Onları seyrederken, bir zamanlar görüp etkilendiğim Londranın ünlü Wembley Parkı ile New York Times Meydanındaki“sokak çalgıcıları” aklıma geldi. Turizmin,kültürün vazgeçilmez unsurlar idiler oralarda.Lakin burada onlara sokaklar yasak! Zabıtalar bu üç delikanlının başına gelerek, sokaklarımızda dalga, dalga yayılan o güzel nağmeleri “Yasak!” diyerek kestiler.Kaldırımları işgal ediyorlarmış… Halkı rahatsız ediyorlarmış… Sebep bu. Ve en önemli suçlama:”Yaptıkları kanunsuz bir işmiş…” Hadi oradan, hadi, hadi… Bir aydır seçim propagandası diye kulaklarımızın zarını patlatanlara laf yok! Ruhumuzu,gönlümüzü, yaptıkları müziklerle dinlendirenlere yasak! Hadi,hadi başka kapıya! Yahu bu kardeşlerimiz gerilen sinirlerimiz için ilaç oldular ilaç! Siz önce kaldırımları işgal eden bakkala,manava,kasaba,çiçekçiye,miçekçiye müdahale edin! Bunlardan herkes şikayetçi. Yürünecek kaldırım bırakmadılar caddelerimizde, sokaklarımızda. Kanunları yalnızca bunlara değil, onlara da hatırlatın ve de uygulayın! Tabi yapabilirseniz… Git deyince giden, kal deyince kalan bu gönül insanı müzisyenleri rahat bırakın! Onların icra ettikleri bizim kültürümüzün en önemli bölümüdür. Müziğimizdir.

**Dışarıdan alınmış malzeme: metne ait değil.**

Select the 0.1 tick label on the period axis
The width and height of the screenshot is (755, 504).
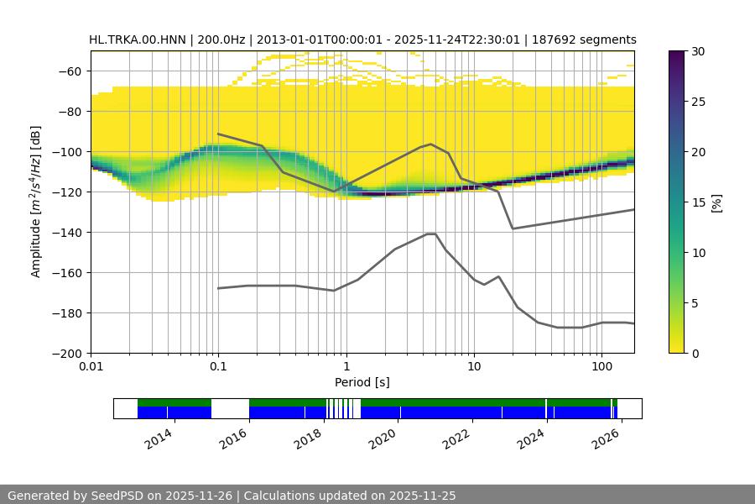point(218,367)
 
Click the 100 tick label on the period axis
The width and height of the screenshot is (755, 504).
point(601,367)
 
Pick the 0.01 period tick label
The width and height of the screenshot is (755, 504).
point(91,367)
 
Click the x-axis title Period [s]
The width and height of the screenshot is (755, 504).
point(362,382)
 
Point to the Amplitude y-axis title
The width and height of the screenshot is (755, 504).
point(35,202)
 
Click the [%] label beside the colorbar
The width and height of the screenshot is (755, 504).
point(716,202)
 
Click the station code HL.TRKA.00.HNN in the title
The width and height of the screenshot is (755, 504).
point(138,39)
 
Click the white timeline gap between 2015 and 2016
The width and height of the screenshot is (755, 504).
point(230,408)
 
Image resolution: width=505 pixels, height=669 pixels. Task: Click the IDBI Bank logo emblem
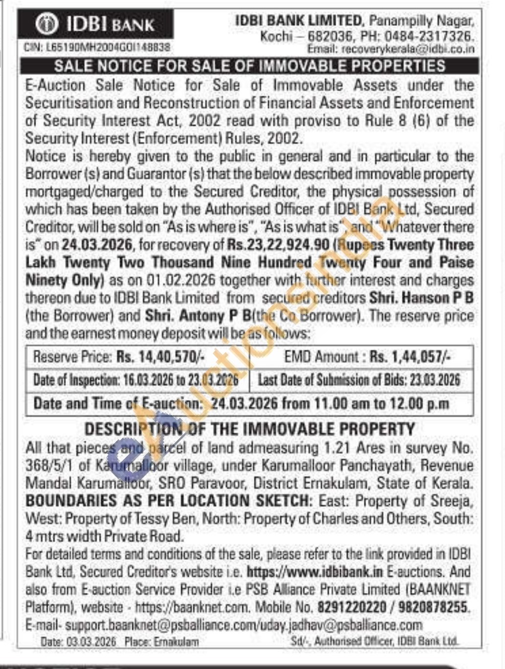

Unutmayın ki, şehrimizin çarpıklıklarının müsebbibi ne müzik ne de müzisyenlerdir. Sırf “Roman” oldukları için onları toplumdan tehcir etmeyiniz! Onları üzmeyiniz! Bırakın onları!Sokakları,caddeleri,klarnetin, kemanın tınısıyla darbukanın ritmi ile inletsinler.Hem de yaşadığımız seçim gerginliğimizi yok etmek için en son ayarlarında çalsınlar! Ve bize de dinletsinler! Çok mu zor? Herkes işine! Yapılacak çook iş var!